On the topic of toasting, there is a fascinating ritual where your status is conveyed in the way you touch someone’s glass. If you are toasting with someone who is senior to you, or you want to show your respect, then the rim of your glass has to touch the middle of their glass. If you are of equal social standing, then the two rims touch. If you are senior tot them then they have to touch the middle of your glass. I don’t know about you, but I can imagine that feuds or even wars broke out over incorrect toast etiquette.

The dinner and toasts last for about 2-3 hours. All the while food is served. After the appetizer you typically get soup, followed by more and more lavish dishes, until fruit arrives. That is the last dish and a signal that the dinner is over. At that point the head of the table makes one final toast and then everyone departs.

Daily life

After almost a month I have found my daily routine. In the mornings, I get up around 6am, have breakfast at 6:30am and I’ll start my US calls from 7-11am and then head for the Microsoft Research office in Haidian, Beijing. If I have a late office start like this, then I tend to grab a DiDi at 11am because its faster and traffic isn’t too bad at that time. If I don’t have a 7-8am call, then I grab the subway (line 1 and 4) at 7am to the office. During rush hour nothing beats the subway. It’s packed but it is still the fastest and most reliable way to get from A to B. In the afternoon I typically take the subway home although if I must be in another part of town then DiDi is a more convenient mode of transportation.

The subway is fully packed. Face masks are mandatory and guards in the train make sure you wear them properly.

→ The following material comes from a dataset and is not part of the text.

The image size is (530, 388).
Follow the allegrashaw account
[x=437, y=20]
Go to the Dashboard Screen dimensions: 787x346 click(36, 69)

During every US conference call I’ve had during these last few weeks, the first question on people’s lips is: How is the COVID19 situation in China? Well, it is basically none existent. There is no COVID19 in Beijing or most of China. There are some outbreaks in southern China, largely brought in by overseas shipping crews, but as soon as those are detected the Chinese government clamps down on them in full force. I’ve seen photos of folks with blankets and pillows queuing up for their quarantine facilities. They don’t take half measures. You must give the Chinese government credit, they do understand the power exponentials.

Talking about the Chinese government, the 100-year anniversary of the China Communist Party (CCP) is coming up on July 1st. There are posters and signs across the city to remind folks of this. There are also a lot of festivities planned around the forbidden city, but only for the folks that are invited. None of the regular Beijingers are invited, nor are they aware of the exact plans that day and much to my surprise it isn’t even a national holiday.

These and similar signs are all over the city, reminding folks of the upcoming 100-year anniversary.
Regular advertisements in the subway have been replaced too.

I’ve decided to take July 1st off and use one of my Well Being Days. I’m not sure this is a global concept inside Microsoft, but I’m taking one anyway because the situation around my Beijing apartment will be a madhouse. I’ve already seen the practice flyovers of military fighter jets last weekend and this morning they were putting up the fences just behind my apartment to block off the streets. They are closing off most of the area around the forbidden city and it’s no longer the police who are guarding the street corners but it’s the military. I’m expecting a full military parade that I remember from the old communist Moskou May 1st celebration news reals, but no one can tell me exactly what the plan or schedule is.

I’m pretty sure though that if I go out my apartment on July 1st, I better take my passport with me so that I don’t cause another incident.

It nice to be able to grab dinner/drinks with colleagues after a working day is done.